(Saved entries)

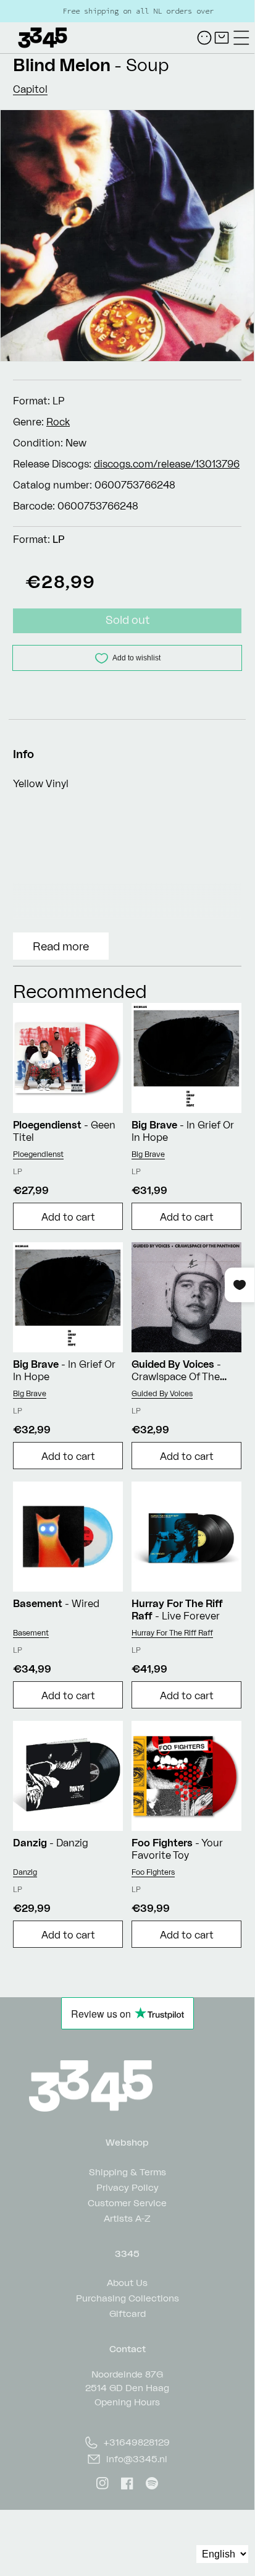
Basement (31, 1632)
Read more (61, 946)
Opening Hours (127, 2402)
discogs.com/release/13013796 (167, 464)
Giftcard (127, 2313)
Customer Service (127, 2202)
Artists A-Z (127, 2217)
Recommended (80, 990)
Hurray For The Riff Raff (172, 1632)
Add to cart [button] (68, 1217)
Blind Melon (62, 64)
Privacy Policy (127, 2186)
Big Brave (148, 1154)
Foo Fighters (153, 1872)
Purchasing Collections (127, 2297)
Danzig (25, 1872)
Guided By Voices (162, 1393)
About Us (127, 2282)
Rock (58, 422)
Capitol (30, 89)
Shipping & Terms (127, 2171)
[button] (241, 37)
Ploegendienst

WORK ITEM |
Leaving images out, please output every line of the data exactly.

SOLUTION TO THIS EXERCISE |
Basement (31, 1632)
Read more (61, 946)
Opening Hours (127, 2402)
discogs.com/release/13013796 (167, 464)
Giftcard (127, 2313)
Customer Service (127, 2202)
Artists A-Z (127, 2217)
Recommended (80, 990)
Hurray For The Riff Raff (172, 1632)
Add to cart [button] (68, 1217)
Blind Melon (62, 64)
Privacy Policy (127, 2186)
Big Brave (148, 1154)
Foo Fighters (153, 1872)
Purchasing Collections (127, 2297)
Danzig (25, 1872)
Guided By Voices (162, 1393)
About Us (127, 2282)
Rock (58, 422)
Capitol (30, 89)
Shipping & Terms (127, 2171)
[button] (241, 37)
Ploegendienst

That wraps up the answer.